Where a line has odd spacing or punctuation, keep it; transcribe all the entries exactly.

========================================

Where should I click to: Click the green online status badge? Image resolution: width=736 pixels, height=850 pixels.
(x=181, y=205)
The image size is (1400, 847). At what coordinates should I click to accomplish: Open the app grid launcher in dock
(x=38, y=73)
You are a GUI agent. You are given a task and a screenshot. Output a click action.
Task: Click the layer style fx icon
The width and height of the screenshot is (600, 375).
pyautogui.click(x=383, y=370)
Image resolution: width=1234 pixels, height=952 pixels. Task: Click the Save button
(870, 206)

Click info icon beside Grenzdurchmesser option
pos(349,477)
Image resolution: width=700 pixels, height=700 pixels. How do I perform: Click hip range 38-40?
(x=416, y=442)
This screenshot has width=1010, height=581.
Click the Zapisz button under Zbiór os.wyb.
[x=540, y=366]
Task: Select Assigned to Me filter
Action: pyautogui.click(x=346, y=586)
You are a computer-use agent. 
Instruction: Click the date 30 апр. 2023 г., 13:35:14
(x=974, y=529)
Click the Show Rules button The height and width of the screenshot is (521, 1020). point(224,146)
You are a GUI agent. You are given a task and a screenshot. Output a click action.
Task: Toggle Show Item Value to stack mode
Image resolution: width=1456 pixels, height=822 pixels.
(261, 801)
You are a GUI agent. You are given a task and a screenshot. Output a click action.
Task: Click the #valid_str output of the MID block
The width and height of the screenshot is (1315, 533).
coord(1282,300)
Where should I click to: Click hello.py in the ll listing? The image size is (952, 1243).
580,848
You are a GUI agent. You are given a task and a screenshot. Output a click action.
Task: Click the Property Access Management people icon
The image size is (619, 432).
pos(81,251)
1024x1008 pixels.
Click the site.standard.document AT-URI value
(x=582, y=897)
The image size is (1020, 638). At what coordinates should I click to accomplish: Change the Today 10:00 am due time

========================================

• [Response]
Where should I click to: Click the green online status badge? Image resolution: width=736 pixels, height=850 pixels.
(x=181, y=205)
The image size is (1400, 847). At what coordinates should I click to accomplish: Open the app grid launcher in dock
(x=38, y=73)
You are a GUI agent. You are given a task and a screenshot. Output a click action.
Task: Click the layer style fx icon
The width and height of the screenshot is (600, 375).
pyautogui.click(x=383, y=370)
Image resolution: width=1234 pixels, height=952 pixels. Task: Click the Save button
(870, 206)

Click info icon beside Grenzdurchmesser option
pos(349,477)
Image resolution: width=700 pixels, height=700 pixels. How do I perform: Click hip range 38-40?
(x=416, y=442)
This screenshot has width=1010, height=581.
Click the Zapisz button under Zbiór os.wyb.
[x=540, y=366]
Task: Select Assigned to Me filter
Action: pyautogui.click(x=346, y=586)
You are a computer-use agent. 
Instruction: Click the date 30 апр. 2023 г., 13:35:14
(x=974, y=529)
Click the Show Rules button The height and width of the screenshot is (521, 1020). point(224,146)
You are a GUI agent. You are given a task and a screenshot. Output a click action.
Task: Toggle Show Item Value to stack mode
Image resolution: width=1456 pixels, height=822 pixels.
(261, 801)
You are a GUI agent. You are given a task and a screenshot. Output a click action.
Task: Click the #valid_str output of the MID block
The width and height of the screenshot is (1315, 533).
coord(1282,300)
Where should I click to: Click hello.py in the ll listing? The image size is (952, 1243).
580,848
You are a GUI agent. You are given a task and a screenshot. Output a click action.
Task: Click the Property Access Management people icon
The image size is (619, 432).
pos(81,251)
1024x1008 pixels.
Click the site.standard.document AT-URI value
(x=582, y=897)
The image size is (1020, 638). At what coordinates should I click to accomplish: Change the Today 10:00 am due time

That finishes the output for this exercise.